Ultimately, I left the company before the launch of the product, but I do wonder how much better the outcome would have been had I remained more engaged and mindful of consumer needs. What if I had fought a bit more for changes that research had shown would be meaningful to the consumer? As designers, if we allow ourselves to slip into a detached mindset, the consumer may suffer and the business may miss opportunities for change and growth through design.
Be Engaged with a Healthy Separation
A much healthier approach is to create some separation between you and your work which still being engaged. It’s a careful and tenuous balance. One of my associates, Peter On, an award-winning designer with many years of experience beyond mine, taught me this idea. In order to do this, you have to be willing to let go, be open, and take feedback head-on.
This is not only healthier personally but actually benefits and creates generous space for customer needs. I have worked in both corporate and consulting settings, and I can definitively say, as many of you likely know, that as designers we can’t do it alone. It takes teams of people moving together to launch a successful product.
The projects and deliverables we work on as designers should not be about us but rather about the consumer. When we create healthy separation between our work and ourselves, the success of the product takes priority. That success depends on us letting go of the right things and fighting for the right things as well. Those fights should always be rooted in deep empathy for those who will eventually use the products we design and make.
In addition to creating room for our consumers' needs, we also should be mindful of and make space for the viability of said products for the business. Again, a highly personal and unhealthy attachment to our work tends to lead to myopathy and missed marks.

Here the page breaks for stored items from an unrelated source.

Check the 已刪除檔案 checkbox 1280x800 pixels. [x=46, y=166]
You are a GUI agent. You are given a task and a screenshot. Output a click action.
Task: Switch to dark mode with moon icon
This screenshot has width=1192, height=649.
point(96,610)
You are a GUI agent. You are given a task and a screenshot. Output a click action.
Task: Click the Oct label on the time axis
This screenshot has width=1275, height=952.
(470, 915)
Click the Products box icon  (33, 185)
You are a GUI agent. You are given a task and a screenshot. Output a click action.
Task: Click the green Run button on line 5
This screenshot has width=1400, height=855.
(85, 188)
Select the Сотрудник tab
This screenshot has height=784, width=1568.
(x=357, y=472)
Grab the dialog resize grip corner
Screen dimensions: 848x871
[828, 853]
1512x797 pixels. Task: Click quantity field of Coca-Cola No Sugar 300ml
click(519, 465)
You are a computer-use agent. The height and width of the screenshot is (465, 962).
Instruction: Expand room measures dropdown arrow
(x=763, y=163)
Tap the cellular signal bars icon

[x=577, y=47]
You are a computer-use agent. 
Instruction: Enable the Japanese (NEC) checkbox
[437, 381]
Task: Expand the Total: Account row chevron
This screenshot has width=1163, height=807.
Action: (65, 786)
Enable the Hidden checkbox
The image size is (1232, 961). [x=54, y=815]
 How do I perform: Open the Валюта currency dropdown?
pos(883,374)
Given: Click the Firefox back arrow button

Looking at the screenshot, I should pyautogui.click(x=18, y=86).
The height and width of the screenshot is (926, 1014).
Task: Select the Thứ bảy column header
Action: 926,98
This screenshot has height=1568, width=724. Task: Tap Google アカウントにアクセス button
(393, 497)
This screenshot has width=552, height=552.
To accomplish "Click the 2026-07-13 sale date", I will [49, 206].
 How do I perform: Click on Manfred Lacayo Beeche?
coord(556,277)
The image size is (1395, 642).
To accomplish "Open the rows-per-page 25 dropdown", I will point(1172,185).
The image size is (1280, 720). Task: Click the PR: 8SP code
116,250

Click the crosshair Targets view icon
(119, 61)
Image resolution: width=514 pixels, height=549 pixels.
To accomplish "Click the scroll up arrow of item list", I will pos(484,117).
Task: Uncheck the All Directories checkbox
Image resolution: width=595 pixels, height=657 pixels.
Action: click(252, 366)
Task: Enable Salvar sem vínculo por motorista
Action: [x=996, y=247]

Whether you’re a young designer or a seasoned creative leader, when creating products, it’s important to be self-aware and maintain a healthy relationship with your work, your consumers, and your business’s needs. Balancing your emotional attachment to your work with the functional needs of the business and your target consumers' needs creates space for a better outcome. When your work is challenged, ask yourself, What are they trying to say? and What can I learn from this? Stay open to feedback and change, champion consumer needs, and be mindful of the needs of the business—and you will create the best products for your consumers.